Web sitemize hoşgeldiniz, 18 Aralık 2024
Beğen 2

Mustafa Demirci-Uhud’a Yürüyüş

Ordu, Medîne ile Uhud’un ortasındaki Şeyheyn’e ulaşıncaya kadar güneş batmaya başlamıştı. Bilâl ezan okudu. Namazdan sonra Peygamber (s.a.v) orduyu gözden geçirdi. O zaman, yaşları küçük olmasına rağmen savaşa katılmak isteyen sekiz çocuğu farketti. Aralarında, sadece on üç yaşında olan Zeyd’in oğlu Üsâme (r.a.) ve Ömer’in oğlu Abdullah (r.a.) da vardı. Peygamber (s.a.v) bu sekiz çocuğa Medîne’ye geri dönmelerini emretti.

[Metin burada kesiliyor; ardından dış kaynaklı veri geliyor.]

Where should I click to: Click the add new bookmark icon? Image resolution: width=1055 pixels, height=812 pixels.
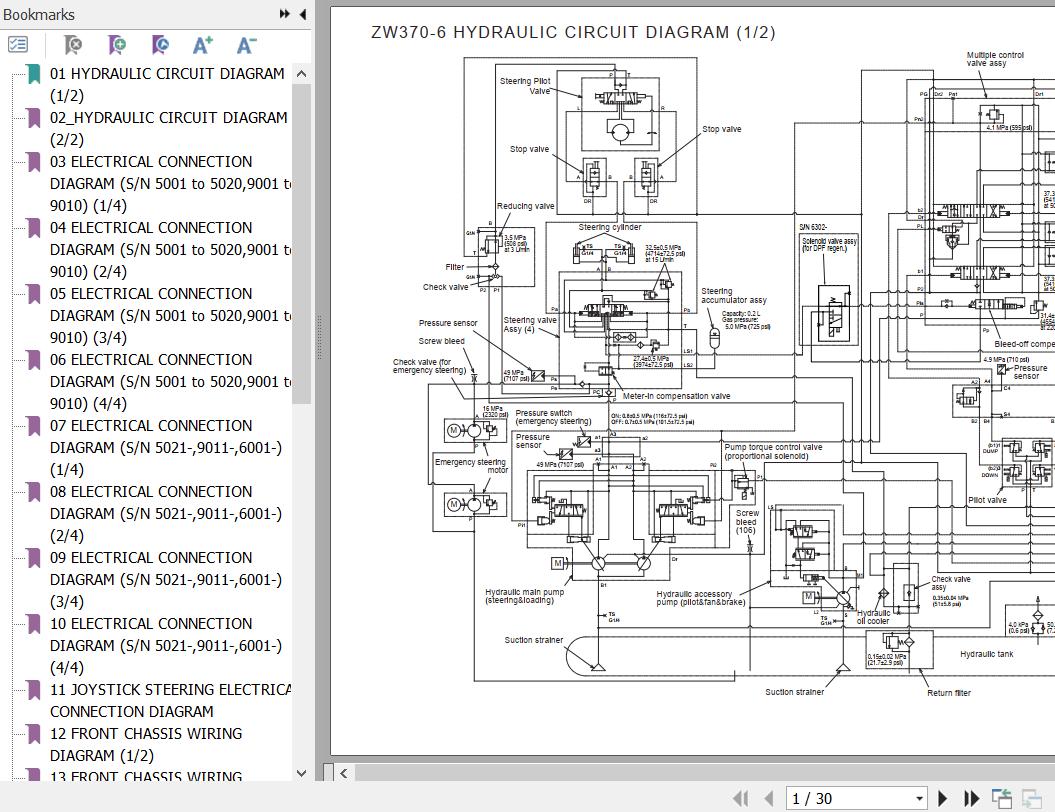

Onlar karşı çıktılar. Ensârdan biri, Evs’in Hârise kolundan olan on beş yaşındaki Ebû Rafi’nin iyi bir ok atıcısı olduğuna dair Peygamber (s.a.v)’i ikna etti. Bu yüzden Rafi’nin kalmasına izin verildi. Fakat annesi Rafi’nin kabilesinden biri ile evlenen ve şu anda yetim kalan, Necd kabilesinden Semûre, kendisinin güreşte Rafi’den daha iyi olduğunu iddia etti. Peygamber (s.a.v) de onların kendilerini göstermelerine izin verdi. İki çocuk hemen birbirlerine girdiler ve Semûre iddiasının doğru olduğunu ispatladı. Bu nedenle onun da kalmasına izin verildi. Diğerleri evlerine geri gönderildi. Mekkeliler, Müslümanların üzerlerine gelmesini ve böylece tüm güçleriyle ve süvari birlikleriyle onlara saldırmayı istiyorlardı. Peygamber (s.a.v) bunun farkındaydı. Bu nedenle sayılarının az oluşunu dengeleyecek bir konum almaya ve düşmanın ümitlerini boşa çıkarmaya karar vermişti. Fakat bunu başarabilmesi için bir rehbere ihtiyacı vardı. Bu nedenle bir soruşturma yaptı ve Benî Hârise kabilesinin o bölgeyi iyi bilen bir adamını rehber olarak aldı. Medîne’de o gece Hanzele (r.a.) ile Cemîle (r.a.) evlendiler. Cemile o gece rüyasında kocasını Cennet’in dışında beklerken gördü. Kapı açılıp kocası içeri girmiş ve kapı tekrar kapanmıştı. Cemile uyandığında, “Bu şehadet” dedi. İkisi birlikte kalkıp gusül abdesti aldılar ve sabah namazını kıldılar. Daha sonra Hanzele karısına veda etti. Fakat karısı ona sarıldı ve bırakmadı. Bunun üzerine tekrar yattılar. Daha sonra Hanzele kendisini karısının etkisinden kurtarıp, gusül abdesti alacak kadar bile beklemeden silahlarını aldı, zırhını giydi ve evden ayrıldı.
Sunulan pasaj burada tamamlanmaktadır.